Can a simple bar of soap make the difference between life and death?

Meet Shawn Seipler, who is helping to improve health here and abroad with something most of us just throw away.

Shawn saw the nearly 1 million bars of soap that end up as trash each day as an opportunity, and in 2009, he started Clean the World.

"Two of the top killers of children -- pneumonia and diarrheal disease kills 6,000 children a day, a child every 15 seconds. Te good news is if you teach those children how to wash their hands and you give them soap and proper hygiene, you can cut those deaths in half," Seipler said.

Most of the bars of soap Shawn gets are from hotels, where guests use them and they get discarded. Housekeepers bag and place the used bars of soap into bins, which are then trucked to the recycling center in Orlando.

"For soap, we take it through a sterilization process, surface cleaning and sterilization. We grind it into a soap grind and then we remanufacture it into a new, 3-ounce bar of soap," Seipler said of the process the soap goes through.

Clean the World started in Shawn's garage, and has now grown to 50 employees with 2,500 hotels participating in the program. But Shawn will tell you, it's the volunteers who make the difference in how much product gets to those in need.

"We've had, here in Orlando, over 10,000 volunteers in the last couple of years. [It's] very important to what we're doing. We need bottles sorted, we need soaps sorted."

Clean the World has also partnered with the events and convention industry.

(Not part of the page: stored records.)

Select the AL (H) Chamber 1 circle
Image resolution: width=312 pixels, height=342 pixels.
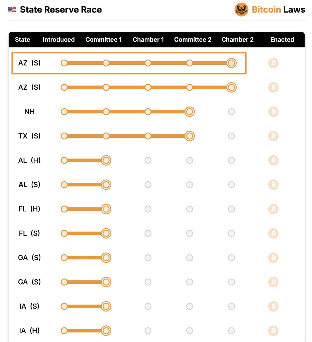[148, 160]
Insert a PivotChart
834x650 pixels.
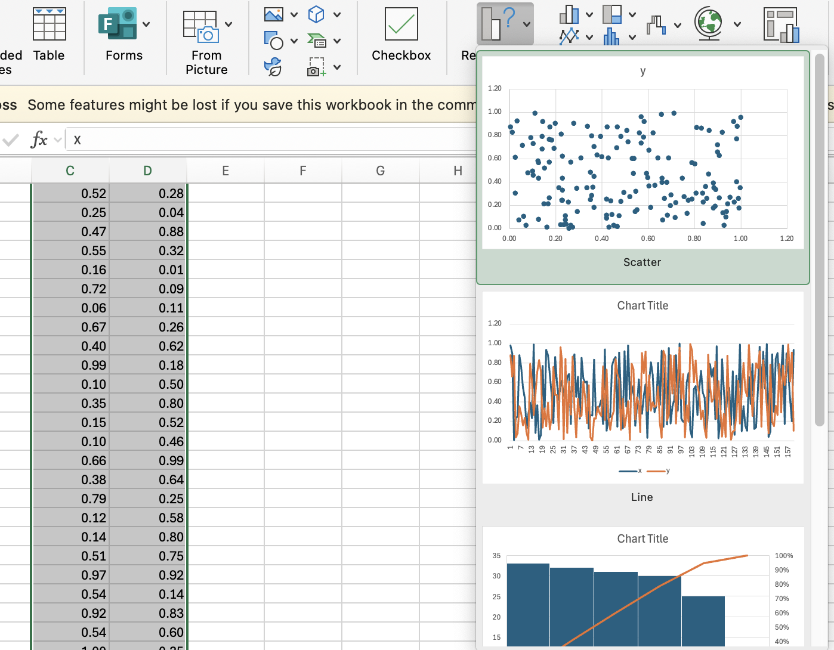click(782, 24)
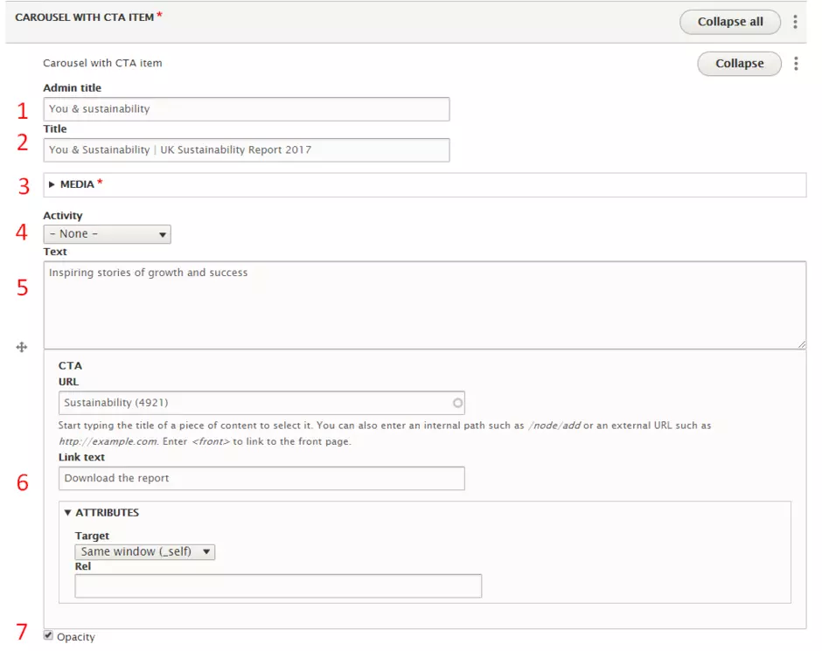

They'll send all the ingredients needed to make up a hygiene kit to where ever the convention is being held across the country. The convention goers will take all the ingredients, put them together into kit form and then distribute them locally.

Pallets of boxed soap get distributed by groups like World Vision and Children International to places where even washing in dirty water can cut disease rates.

"In 5 years, 17 million bars of soap have been donated to children, families and mothers in more than 96 countries across the globe," Seipler added.

For all the impressive numbers, Shawn said he's just as proud of the work being done locally with partners who help the homeless.

"Our hygiene products, when they're handed to a child here in Orlando, may be the first time that that children was able to brush their teeth or wash their face before going to school in many many weeks."

Shawn estimates Clean the World has helped keep 5 million pounds of soap out of landfills. The organization has recently expanded to Las Vegas and Hong Kong.